> [Exercise objective]: From first line to last, copy the listing exactly and omit its pictures.

· · · · ·

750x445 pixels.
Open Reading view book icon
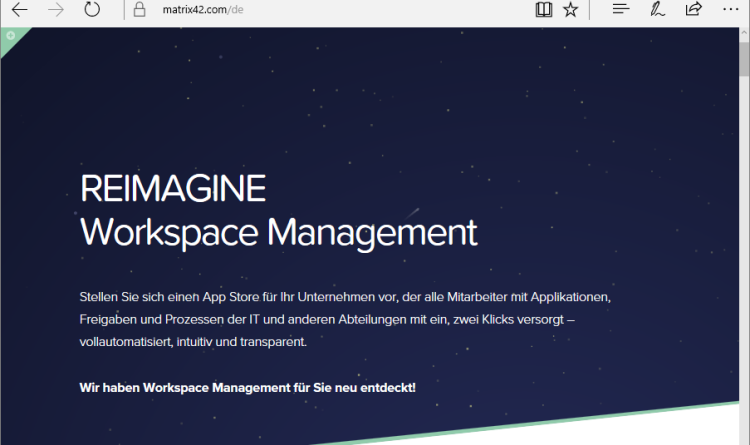point(543,10)
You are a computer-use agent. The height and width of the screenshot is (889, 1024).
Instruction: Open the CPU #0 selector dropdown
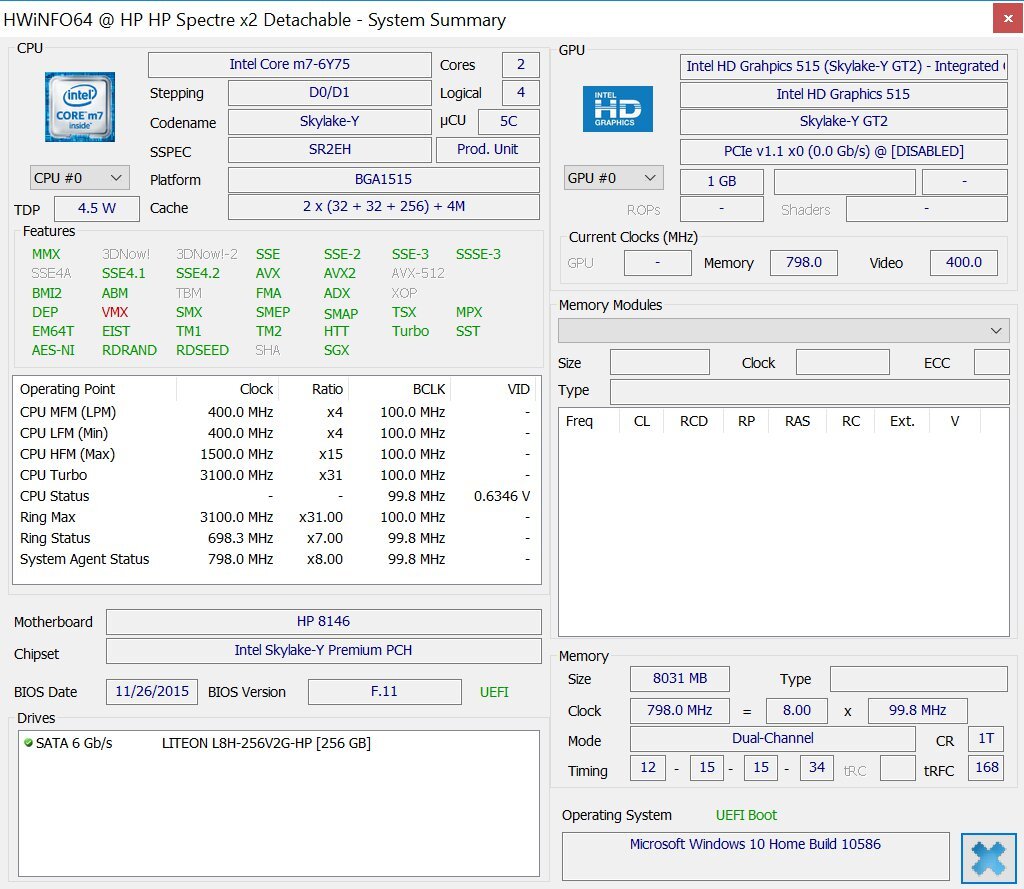click(79, 178)
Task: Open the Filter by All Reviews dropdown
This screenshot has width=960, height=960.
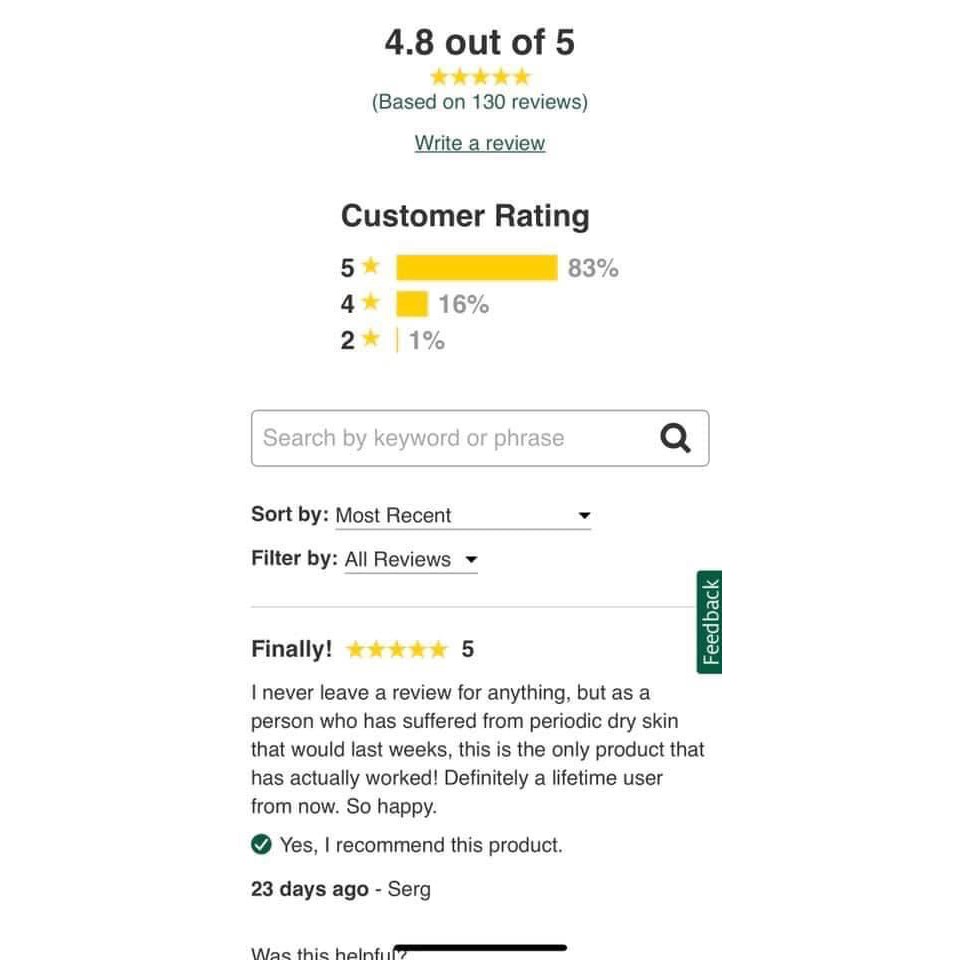Action: [x=410, y=560]
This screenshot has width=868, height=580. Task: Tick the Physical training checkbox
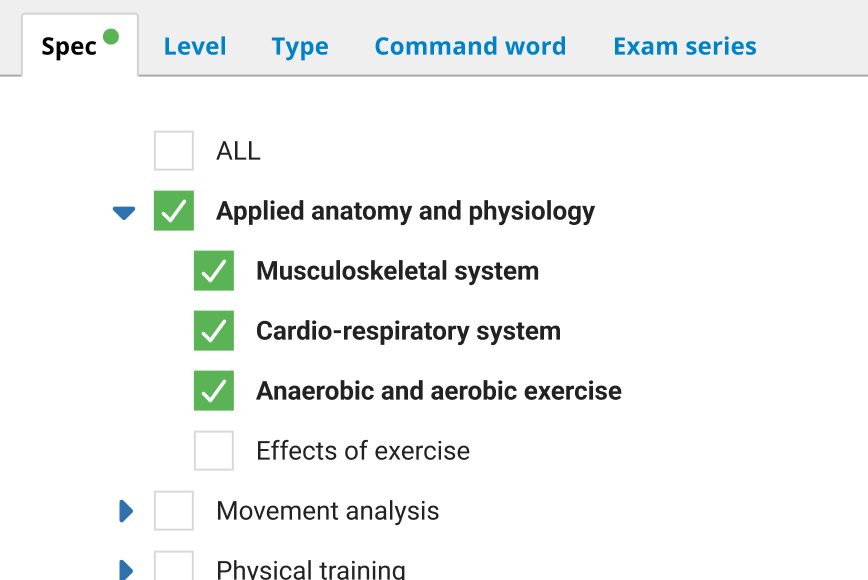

· · · · ·

> [Result]:
750x445 pixels.
Open Reading view book icon
point(543,10)
You are a computer-use agent. The height and width of the screenshot is (889, 1024).
Instruction: Open the CPU #0 selector dropdown
click(79, 178)
Task: Open the Filter by All Reviews dropdown
This screenshot has width=960, height=960.
Action: [x=410, y=560]
This screenshot has width=868, height=580. Task: Tick the Physical training checkbox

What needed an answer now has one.